10.一途

 一途って、多分、彼女の事を云うんだろう。

「治さん!国木田さんに、半年前の報告書が上がってないって云われたけど?」

「えー何れだろう」

 担当案件の名前を挙げながら、机を漁る。

「何これ」

多肉植物サボテンだったもの。国木田くんが『植物を育てれば、貴様のような奴でも生命の瑞々しさに心打たれるだろう』って。どう?似てた?」

「これ枯らすって相当だよ?」

 これはだね、等と云い訳を羅列する同僚をあしらいながら、目的の書類を見付ける。

「白紙じゃない」

「そうか!だから見付からなかったのか!」

 このやり取りを何度見ただろうか。眺めていると、太宰さんがにやっと、俺に笑い掛けた。

「嗚呼、卯羅は可愛いなぁ、可愛いなぁ」

「云っても何も成りませんから」

「ううん。成る」

 何故あの人なんだろう。

 なんで彼女はあの人のものに成ったんだろう。

 俺の元に流れてくる明細や、取引先を見ても、黒だ。
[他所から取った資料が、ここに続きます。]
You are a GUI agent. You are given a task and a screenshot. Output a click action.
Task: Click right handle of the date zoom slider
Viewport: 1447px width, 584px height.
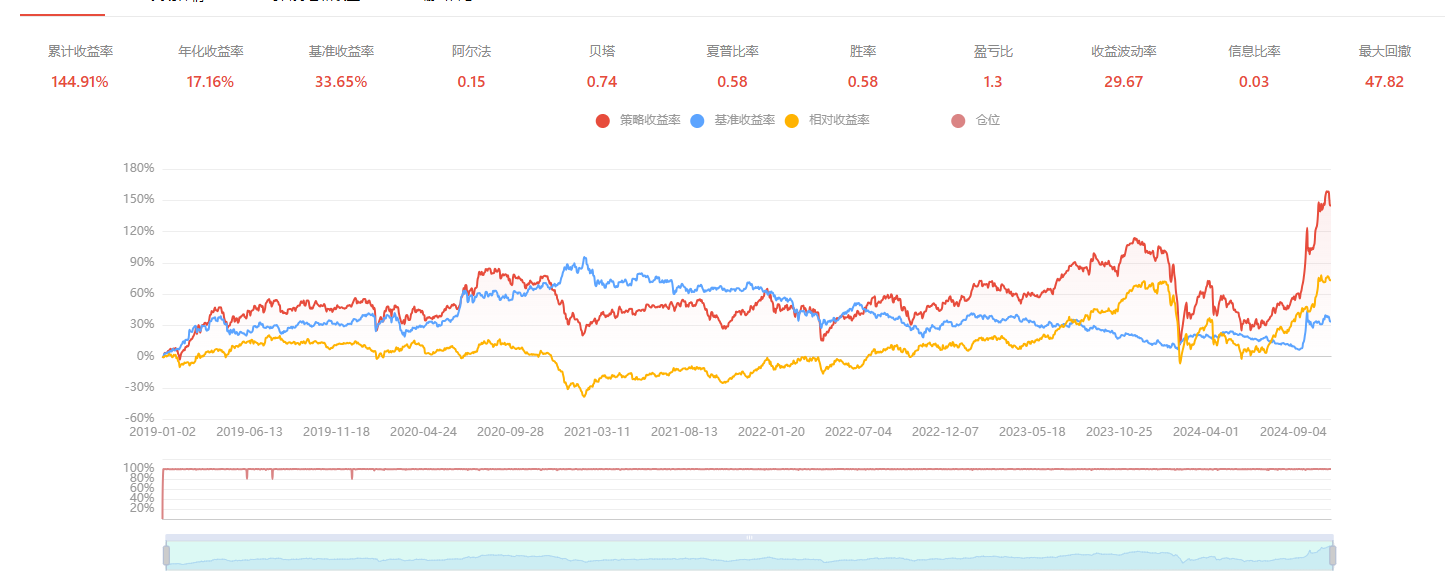pos(1332,555)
どの調査員よりも根深い情報を持ってくる。

「卯羅ぁ」

「はいはい。お砂糖は?」

「入れる。たっぷりね」

 名前を呼んだだけで。

 俺なんか、太宰さんって呼ぶと、旦那の方が先に反応するぞ。なんで俺は人妻なんか……

「あれ?これ母様絡んだの?」

「少しね」

「会いたかったなあ……」

「今度、姐さんも誘って食事でも行くかい?」

「行く!」

 彼女は知っているのだろうか。あの人と居て、最期に待ち受けるのは、死。

 それすらも受け入れているのだろうか。

 自身の異能力の様に、咲いて散ることを、受け入れいるのだろうか。